§ Instruction
Convert every line of the listing below into a Markdown table with the columns Row and Line, numbering each line in Row and putting its text in Line. Leave out blank lines.
'''
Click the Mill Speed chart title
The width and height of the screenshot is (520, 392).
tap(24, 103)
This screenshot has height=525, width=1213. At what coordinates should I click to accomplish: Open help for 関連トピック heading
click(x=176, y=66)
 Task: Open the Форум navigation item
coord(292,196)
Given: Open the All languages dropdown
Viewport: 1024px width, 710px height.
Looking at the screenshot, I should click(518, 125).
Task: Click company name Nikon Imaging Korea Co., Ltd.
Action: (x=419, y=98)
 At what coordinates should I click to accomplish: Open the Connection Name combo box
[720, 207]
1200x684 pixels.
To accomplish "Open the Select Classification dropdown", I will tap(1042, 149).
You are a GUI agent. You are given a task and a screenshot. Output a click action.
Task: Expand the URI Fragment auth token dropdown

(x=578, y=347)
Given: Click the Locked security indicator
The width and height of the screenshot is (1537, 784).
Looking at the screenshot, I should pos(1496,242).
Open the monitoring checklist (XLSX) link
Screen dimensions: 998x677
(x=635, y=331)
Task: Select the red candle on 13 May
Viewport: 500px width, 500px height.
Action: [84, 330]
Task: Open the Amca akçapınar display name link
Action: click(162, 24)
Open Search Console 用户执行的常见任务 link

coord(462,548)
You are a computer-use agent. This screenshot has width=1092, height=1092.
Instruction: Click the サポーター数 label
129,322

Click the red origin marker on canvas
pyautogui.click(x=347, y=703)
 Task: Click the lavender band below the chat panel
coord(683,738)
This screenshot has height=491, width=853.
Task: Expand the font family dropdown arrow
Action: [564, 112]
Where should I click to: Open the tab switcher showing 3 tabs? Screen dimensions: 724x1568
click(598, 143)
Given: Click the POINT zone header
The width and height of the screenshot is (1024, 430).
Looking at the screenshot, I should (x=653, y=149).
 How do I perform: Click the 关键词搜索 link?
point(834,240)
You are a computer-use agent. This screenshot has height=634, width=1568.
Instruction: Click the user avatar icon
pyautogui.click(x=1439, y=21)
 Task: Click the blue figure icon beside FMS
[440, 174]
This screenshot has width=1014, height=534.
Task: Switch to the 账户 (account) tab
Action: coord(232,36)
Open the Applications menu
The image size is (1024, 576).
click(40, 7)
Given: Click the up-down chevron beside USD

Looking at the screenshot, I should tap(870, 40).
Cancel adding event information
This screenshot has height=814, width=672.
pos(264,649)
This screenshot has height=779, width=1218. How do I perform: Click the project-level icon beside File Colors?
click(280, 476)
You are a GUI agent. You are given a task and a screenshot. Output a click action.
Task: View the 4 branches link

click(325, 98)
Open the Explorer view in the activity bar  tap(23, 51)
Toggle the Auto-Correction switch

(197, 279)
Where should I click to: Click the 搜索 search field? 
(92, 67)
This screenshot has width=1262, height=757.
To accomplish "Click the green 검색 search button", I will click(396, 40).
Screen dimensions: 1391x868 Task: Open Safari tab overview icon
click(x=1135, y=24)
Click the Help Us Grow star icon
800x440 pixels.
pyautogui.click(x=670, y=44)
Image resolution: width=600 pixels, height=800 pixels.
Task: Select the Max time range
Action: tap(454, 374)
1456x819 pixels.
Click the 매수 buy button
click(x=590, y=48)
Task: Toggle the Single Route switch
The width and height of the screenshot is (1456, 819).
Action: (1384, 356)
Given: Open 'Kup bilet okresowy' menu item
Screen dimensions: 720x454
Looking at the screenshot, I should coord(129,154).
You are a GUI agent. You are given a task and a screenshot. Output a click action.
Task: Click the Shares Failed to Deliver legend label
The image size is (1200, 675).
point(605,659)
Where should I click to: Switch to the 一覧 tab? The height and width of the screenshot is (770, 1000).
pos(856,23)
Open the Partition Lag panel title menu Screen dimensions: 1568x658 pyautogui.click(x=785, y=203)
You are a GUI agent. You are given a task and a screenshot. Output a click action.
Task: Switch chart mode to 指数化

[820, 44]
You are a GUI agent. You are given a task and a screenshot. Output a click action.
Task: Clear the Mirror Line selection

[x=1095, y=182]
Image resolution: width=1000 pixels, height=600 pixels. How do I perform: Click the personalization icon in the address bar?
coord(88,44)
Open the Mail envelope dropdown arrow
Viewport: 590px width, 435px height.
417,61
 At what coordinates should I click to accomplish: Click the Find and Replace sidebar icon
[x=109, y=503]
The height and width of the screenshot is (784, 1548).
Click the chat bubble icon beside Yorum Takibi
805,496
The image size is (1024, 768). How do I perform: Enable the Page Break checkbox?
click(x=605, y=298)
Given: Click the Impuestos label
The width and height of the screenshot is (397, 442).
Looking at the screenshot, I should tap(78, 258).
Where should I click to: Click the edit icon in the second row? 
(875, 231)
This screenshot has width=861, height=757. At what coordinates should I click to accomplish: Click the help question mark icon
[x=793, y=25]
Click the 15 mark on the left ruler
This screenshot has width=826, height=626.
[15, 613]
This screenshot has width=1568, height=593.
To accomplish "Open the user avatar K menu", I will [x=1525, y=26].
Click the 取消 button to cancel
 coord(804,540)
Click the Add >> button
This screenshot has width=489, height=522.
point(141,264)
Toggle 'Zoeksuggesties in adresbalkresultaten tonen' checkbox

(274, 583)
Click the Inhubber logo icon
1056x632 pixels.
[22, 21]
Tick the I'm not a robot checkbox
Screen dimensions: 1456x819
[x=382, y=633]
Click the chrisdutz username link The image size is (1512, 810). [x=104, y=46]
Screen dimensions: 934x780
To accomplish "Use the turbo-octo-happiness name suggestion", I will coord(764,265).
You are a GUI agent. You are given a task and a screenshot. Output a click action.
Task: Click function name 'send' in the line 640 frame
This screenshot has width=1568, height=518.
'''
§ Finished exercise
| Row | Line |
|---|---|
| 1 | Click the Mill Speed chart title |
| 2 | The width and height of the screenshot is (520, 392). |
| 3 | tap(24, 103) |
| 4 | This screenshot has height=525, width=1213. At what coordinates should I click to accomplish: Open help for 関連トピック heading |
| 5 | click(x=176, y=66) |
| 6 |  Task: Open the Форум navigation item |
| 7 | coord(292,196) |
| 8 | Given: Open the All languages dropdown |
| 9 | Viewport: 1024px width, 710px height. |
| 10 | Looking at the screenshot, I should click(518, 125). |
| 11 | Task: Click company name Nikon Imaging Korea Co., Ltd. |
| 12 | Action: (x=419, y=98) |
| 13 |  At what coordinates should I click to accomplish: Open the Connection Name combo box |
| 14 | [720, 207] |
| 15 | 1200x684 pixels. |
| 16 | To accomplish "Open the Select Classification dropdown", I will tap(1042, 149). |
| 17 | You are a GUI agent. You are given a task and a screenshot. Output a click action. |
| 18 | Task: Expand the URI Fragment auth token dropdown |
| 19 | (x=578, y=347) |
| 20 | Given: Click the Locked security indicator |
| 21 | The width and height of the screenshot is (1537, 784). |
| 22 | Looking at the screenshot, I should pos(1496,242). |
| 23 | Open the monitoring checklist (XLSX) link |
| 24 | Screen dimensions: 998x677 |
| 25 | (x=635, y=331) |
| 26 | Task: Select the red candle on 13 May |
| 27 | Viewport: 500px width, 500px height. |
| 28 | Action: [84, 330] |
| 29 | Task: Open the Amca akçapınar display name link |
| 30 | Action: click(162, 24) |
| 31 | Open Search Console 用户执行的常见任务 link |
| 32 | coord(462,548) |
| 33 | You are a computer-use agent. This screenshot has width=1092, height=1092. |
| 34 | Instruction: Click the サポーター数 label |
| 35 | 129,322 |
| 36 | Click the red origin marker on canvas |
| 37 | pyautogui.click(x=347, y=703) |
| 38 |  Task: Click the lavender band below the chat panel |
| 39 | coord(683,738) |
| 40 | This screenshot has height=491, width=853. |
| 41 | Task: Expand the font family dropdown arrow |
| 42 | Action: [564, 112] |
| 43 | Where should I click to: Open the tab switcher showing 3 tabs? Screen dimensions: 724x1568 |
| 44 | click(598, 143) |
| 45 | Given: Click the POINT zone header |
| 46 | The width and height of the screenshot is (1024, 430). |
| 47 | Looking at the screenshot, I should (x=653, y=149). |
| 48 |  How do I perform: Click the 关键词搜索 link? |
| 49 | point(834,240) |
| 50 | You are a computer-use agent. This screenshot has height=634, width=1568. |
| 51 | Instruction: Click the user avatar icon |
| 52 | pyautogui.click(x=1439, y=21) |
| 53 |  Task: Click the blue figure icon beside FMS |
| 54 | [440, 174] |
| 55 | This screenshot has width=1014, height=534. |
| 56 | Task: Switch to the 账户 (account) tab |
| 57 | Action: coord(232,36) |
| 58 | Open the Applications menu |
| 59 | The image size is (1024, 576). |
| 60 | click(40, 7) |
| 61 | Given: Click the up-down chevron beside USD |
| 62 | Looking at the screenshot, I should tap(870, 40). |
| 63 | Cancel adding event information |
| 64 | This screenshot has height=814, width=672. |
| 65 | pos(264,649) |
| 66 | This screenshot has height=779, width=1218. How do I perform: Click the project-level icon beside File Colors? |
| 67 | click(280, 476) |
| 68 | You are a GUI agent. You are given a task and a screenshot. Output a click action. |
| 69 | Task: View the 4 branches link |
| 70 | click(325, 98) |
| 71 | Open the Explorer view in the activity bar  tap(23, 51) |
| 72 | Toggle the Auto-Correction switch |
| 73 | (197, 279) |
| 74 | Where should I click to: Click the 搜索 search field?  |
| 75 | (92, 67) |
| 76 | This screenshot has width=1262, height=757. |
| 77 | To accomplish "Click the green 검색 search button", I will click(396, 40). |
| 78 | Screen dimensions: 1391x868 Task: Open Safari tab overview icon |
| 79 | click(x=1135, y=24) |
| 80 | Click the Help Us Grow star icon |
| 81 | 800x440 pixels. |
| 82 | pyautogui.click(x=670, y=44) |
| 83 | Image resolution: width=600 pixels, height=800 pixels. |
| 84 | Task: Select the Max time range |
| 85 | Action: tap(454, 374) |
| 86 | 1456x819 pixels. |
| 87 | Click the 매수 buy button |
| 88 | click(x=590, y=48) |
| 89 | Task: Toggle the Single Route switch |
| 90 | The width and height of the screenshot is (1456, 819). |
| 91 | Action: (1384, 356) |
| 92 | Given: Open 'Kup bilet okresowy' menu item |
| 93 | Screen dimensions: 720x454 |
| 94 | Looking at the screenshot, I should coord(129,154). |
| 95 | You are a GUI agent. You are given a task and a screenshot. Output a click action. |
| 96 | Task: Click the Shares Failed to Deliver legend label |
| 97 | The image size is (1200, 675). |
| 98 | point(605,659) |
| 99 | Where should I click to: Switch to the 一覧 tab? The height and width of the screenshot is (770, 1000). |
| 100 | pos(856,23) |
| 101 | Open the Partition Lag panel title menu Screen dimensions: 1568x658 pyautogui.click(x=785, y=203) |
| 102 | You are a GUI agent. You are given a task and a screenshot. Output a click action. |
| 103 | Task: Switch chart mode to 指数化 |
| 104 | [820, 44] |
| 105 | You are a GUI agent. You are given a task and a screenshot. Output a click action. |
| 106 | Task: Clear the Mirror Line selection |
| 107 | [x=1095, y=182] |
| 108 | Image resolution: width=1000 pixels, height=600 pixels. How do I perform: Click the personalization icon in the address bar? |
| 109 | coord(88,44) |
| 110 | Open the Mail envelope dropdown arrow |
| 111 | Viewport: 590px width, 435px height. |
| 112 | 417,61 |
| 113 |  At what coordinates should I click to accomplish: Click the Find and Replace sidebar icon |
| 114 | [x=109, y=503] |
| 115 | The height and width of the screenshot is (784, 1548). |
| 116 | Click the chat bubble icon beside Yorum Takibi |
| 117 | 805,496 |
| 118 | The image size is (1024, 768). How do I perform: Enable the Page Break checkbox? |
| 119 | click(x=605, y=298) |
| 120 | Given: Click the Impuestos label |
| 121 | The width and height of the screenshot is (397, 442). |
| 122 | Looking at the screenshot, I should tap(78, 258). |
| 123 | Where should I click to: Click the edit icon in the second row?  |
| 124 | (875, 231) |
| 125 | This screenshot has width=861, height=757. At what coordinates should I click to accomplish: Click the help question mark icon |
| 126 | [x=793, y=25] |
| 127 | Click the 15 mark on the left ruler |
| 128 | This screenshot has width=826, height=626. |
| 129 | [15, 613] |
| 130 | This screenshot has width=1568, height=593. |
| 131 | To accomplish "Open the user avatar K menu", I will [x=1525, y=26]. |
| 132 | Click the 取消 button to cancel |
| 133 |  coord(804,540) |
| 134 | Click the Add >> button |
| 135 | This screenshot has width=489, height=522. |
| 136 | point(141,264) |
| 137 | Toggle 'Zoeksuggesties in adresbalkresultaten tonen' checkbox |
| 138 | (274, 583) |
| 139 | Click the Inhubber logo icon |
| 140 | 1056x632 pixels. |
| 141 | [22, 21] |
| 142 | Tick the I'm not a robot checkbox |
| 143 | Screen dimensions: 1456x819 |
| 144 | [x=382, y=633] |
| 145 | Click the chrisdutz username link The image size is (1512, 810). [x=104, y=46] |
| 146 | Screen dimensions: 934x780 |
| 147 | To accomplish "Use the turbo-octo-happiness name suggestion", I will coord(764,265). |
| 148 | You are a GUI agent. You are given a task and a screenshot. Output a click action. |
| 149 | Task: Click function name 'send' in the line 640 frame |
| 150 | This screenshot has width=1568, height=518. |